- Your assignment
Please give an exact copy of every line from the one holding "Expand the Research dropdown arrow" through the final line of the records below.

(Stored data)
---+---

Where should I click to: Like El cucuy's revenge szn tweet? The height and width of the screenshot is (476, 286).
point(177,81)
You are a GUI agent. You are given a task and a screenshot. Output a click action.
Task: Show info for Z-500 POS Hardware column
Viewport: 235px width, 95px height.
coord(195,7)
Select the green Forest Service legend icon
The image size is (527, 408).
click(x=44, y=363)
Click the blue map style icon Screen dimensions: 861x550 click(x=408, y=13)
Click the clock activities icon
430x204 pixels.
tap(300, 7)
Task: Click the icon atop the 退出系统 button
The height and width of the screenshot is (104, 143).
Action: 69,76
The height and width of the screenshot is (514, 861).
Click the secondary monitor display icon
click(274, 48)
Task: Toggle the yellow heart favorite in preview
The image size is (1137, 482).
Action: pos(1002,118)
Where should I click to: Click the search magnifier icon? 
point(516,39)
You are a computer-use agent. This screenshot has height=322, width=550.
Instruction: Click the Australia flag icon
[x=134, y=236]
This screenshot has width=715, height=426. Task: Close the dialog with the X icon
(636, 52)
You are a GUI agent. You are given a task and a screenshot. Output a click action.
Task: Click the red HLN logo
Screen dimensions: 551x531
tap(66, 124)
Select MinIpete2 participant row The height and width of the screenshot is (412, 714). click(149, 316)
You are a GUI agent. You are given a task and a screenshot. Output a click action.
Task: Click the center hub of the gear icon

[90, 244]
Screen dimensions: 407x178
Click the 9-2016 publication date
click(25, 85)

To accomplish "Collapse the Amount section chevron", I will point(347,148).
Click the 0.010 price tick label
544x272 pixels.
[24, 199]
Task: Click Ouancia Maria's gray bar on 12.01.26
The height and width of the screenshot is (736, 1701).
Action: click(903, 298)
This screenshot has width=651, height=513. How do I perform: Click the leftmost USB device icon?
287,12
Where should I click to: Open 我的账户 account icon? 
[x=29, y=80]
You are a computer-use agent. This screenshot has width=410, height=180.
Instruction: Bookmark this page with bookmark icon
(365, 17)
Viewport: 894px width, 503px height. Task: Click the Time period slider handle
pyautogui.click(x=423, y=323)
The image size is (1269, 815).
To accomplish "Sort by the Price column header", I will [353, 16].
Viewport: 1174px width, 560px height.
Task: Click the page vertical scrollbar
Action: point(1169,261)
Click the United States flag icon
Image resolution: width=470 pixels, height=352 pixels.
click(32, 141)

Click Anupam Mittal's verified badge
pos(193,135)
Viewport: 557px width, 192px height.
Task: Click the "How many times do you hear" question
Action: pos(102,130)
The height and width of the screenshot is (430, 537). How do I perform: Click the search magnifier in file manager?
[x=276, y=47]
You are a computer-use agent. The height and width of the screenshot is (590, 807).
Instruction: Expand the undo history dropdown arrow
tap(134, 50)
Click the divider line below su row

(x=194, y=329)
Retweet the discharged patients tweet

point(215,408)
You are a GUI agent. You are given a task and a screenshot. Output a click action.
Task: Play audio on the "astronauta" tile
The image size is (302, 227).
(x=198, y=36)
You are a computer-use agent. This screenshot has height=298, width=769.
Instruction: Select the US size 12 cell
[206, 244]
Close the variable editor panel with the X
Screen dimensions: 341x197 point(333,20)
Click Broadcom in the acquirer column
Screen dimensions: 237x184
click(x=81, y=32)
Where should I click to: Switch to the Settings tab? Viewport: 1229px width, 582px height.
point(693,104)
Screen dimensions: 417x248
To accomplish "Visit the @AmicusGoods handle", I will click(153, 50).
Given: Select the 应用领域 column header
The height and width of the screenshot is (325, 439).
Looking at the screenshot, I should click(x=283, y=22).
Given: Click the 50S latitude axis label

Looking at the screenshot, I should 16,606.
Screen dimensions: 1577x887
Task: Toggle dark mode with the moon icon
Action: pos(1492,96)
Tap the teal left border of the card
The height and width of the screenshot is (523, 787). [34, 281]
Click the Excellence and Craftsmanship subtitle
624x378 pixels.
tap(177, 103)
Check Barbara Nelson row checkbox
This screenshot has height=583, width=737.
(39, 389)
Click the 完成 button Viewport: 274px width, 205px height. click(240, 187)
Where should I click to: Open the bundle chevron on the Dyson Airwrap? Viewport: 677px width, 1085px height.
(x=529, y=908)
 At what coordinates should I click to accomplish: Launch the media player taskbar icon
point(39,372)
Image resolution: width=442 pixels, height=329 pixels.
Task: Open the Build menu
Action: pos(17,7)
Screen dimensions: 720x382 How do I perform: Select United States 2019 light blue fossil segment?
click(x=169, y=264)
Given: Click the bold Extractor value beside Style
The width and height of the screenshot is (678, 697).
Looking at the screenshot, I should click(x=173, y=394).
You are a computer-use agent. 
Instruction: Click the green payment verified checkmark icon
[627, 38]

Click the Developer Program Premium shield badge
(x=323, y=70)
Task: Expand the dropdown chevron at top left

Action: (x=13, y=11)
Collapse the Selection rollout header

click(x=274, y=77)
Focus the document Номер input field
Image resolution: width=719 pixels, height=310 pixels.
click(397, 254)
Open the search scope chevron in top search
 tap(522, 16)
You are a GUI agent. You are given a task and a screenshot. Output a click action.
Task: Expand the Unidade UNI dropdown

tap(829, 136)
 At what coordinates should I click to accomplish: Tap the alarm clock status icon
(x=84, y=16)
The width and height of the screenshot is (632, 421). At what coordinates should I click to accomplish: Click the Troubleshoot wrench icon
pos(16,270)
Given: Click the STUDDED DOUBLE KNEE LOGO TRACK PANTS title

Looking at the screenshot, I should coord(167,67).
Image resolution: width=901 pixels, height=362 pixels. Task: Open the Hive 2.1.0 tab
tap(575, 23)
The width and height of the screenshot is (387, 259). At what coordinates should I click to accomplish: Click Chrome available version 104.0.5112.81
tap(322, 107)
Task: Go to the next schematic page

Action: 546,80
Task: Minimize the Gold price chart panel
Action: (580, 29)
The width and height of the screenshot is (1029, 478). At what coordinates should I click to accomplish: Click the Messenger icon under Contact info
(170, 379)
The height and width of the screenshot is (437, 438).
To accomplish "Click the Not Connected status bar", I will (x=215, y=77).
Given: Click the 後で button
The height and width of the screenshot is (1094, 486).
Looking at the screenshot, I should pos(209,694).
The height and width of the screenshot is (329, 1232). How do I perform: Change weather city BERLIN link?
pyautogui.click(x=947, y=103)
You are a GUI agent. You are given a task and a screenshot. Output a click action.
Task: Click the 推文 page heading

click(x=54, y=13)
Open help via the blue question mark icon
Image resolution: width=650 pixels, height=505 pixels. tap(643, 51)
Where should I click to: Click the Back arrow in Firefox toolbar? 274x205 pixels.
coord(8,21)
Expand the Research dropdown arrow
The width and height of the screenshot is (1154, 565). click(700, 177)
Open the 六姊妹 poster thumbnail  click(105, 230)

---+---

- Expected output
Expand the Research dropdown arrow
The width and height of the screenshot is (1154, 565). click(700, 177)
Open the 六姊妹 poster thumbnail  click(105, 230)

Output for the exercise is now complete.